### MATERIAL FOR THIS EXERCISE:
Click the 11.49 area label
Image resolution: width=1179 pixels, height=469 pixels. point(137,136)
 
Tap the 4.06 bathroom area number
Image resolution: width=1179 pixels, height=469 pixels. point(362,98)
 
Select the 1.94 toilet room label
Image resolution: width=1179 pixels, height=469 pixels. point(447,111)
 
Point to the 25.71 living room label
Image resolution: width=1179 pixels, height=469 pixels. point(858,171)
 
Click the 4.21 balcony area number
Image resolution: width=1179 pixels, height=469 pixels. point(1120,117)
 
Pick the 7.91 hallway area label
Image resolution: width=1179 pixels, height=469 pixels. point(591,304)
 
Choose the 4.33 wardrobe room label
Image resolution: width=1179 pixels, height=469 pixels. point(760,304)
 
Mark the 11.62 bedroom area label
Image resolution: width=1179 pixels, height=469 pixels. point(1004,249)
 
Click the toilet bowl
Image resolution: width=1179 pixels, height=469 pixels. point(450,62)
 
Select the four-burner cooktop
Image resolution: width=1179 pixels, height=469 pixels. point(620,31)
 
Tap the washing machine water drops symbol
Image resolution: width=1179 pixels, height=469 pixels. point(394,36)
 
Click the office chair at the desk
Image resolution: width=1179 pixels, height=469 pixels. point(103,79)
* * *
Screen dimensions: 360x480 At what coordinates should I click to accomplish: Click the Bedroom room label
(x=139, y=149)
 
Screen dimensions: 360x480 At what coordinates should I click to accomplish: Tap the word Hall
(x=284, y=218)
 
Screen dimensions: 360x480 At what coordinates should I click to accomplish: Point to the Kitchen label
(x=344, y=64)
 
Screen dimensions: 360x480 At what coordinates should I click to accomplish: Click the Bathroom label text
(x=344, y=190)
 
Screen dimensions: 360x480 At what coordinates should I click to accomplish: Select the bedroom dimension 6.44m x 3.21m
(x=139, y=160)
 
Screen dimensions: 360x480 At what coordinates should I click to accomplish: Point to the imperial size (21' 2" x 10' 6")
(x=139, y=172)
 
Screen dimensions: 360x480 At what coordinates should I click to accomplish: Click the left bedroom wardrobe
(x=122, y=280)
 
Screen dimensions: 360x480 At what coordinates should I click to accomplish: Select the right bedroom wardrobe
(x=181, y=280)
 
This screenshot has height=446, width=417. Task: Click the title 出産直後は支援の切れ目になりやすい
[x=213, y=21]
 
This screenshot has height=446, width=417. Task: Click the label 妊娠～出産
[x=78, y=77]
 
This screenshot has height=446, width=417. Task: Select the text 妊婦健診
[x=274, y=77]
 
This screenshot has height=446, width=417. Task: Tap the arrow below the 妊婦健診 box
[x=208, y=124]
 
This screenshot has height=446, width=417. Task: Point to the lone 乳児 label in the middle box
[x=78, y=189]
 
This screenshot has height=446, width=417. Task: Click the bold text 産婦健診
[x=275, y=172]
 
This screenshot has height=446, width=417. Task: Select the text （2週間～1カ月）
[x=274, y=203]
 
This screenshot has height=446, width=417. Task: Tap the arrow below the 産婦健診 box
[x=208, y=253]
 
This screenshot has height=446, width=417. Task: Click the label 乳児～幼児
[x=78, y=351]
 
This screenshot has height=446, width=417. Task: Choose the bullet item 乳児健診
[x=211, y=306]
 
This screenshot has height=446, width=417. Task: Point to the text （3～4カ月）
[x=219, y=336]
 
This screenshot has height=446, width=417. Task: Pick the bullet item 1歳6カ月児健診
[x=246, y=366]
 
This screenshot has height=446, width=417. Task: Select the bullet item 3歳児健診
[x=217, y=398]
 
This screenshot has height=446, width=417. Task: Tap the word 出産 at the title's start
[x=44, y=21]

### THE PROBLEM:
Lay out the part of the listing above that starts at the line containing "Click the 11.49 area label" and ends at the line containing "height=469 pixels. point(1120,117)" as a Markdown table with the columns Row and Line. Number each row and leave out blank lines.

### OUTPUT:
| Row | Line |
|---|---|
| 1 | Click the 11.49 area label |
| 2 | Image resolution: width=1179 pixels, height=469 pixels. point(137,136) |
| 3 | Tap the 4.06 bathroom area number |
| 4 | Image resolution: width=1179 pixels, height=469 pixels. point(362,98) |
| 5 | Select the 1.94 toilet room label |
| 6 | Image resolution: width=1179 pixels, height=469 pixels. point(447,111) |
| 7 | Point to the 25.71 living room label |
| 8 | Image resolution: width=1179 pixels, height=469 pixels. point(858,171) |
| 9 | Click the 4.21 balcony area number |
| 10 | Image resolution: width=1179 pixels, height=469 pixels. point(1120,117) |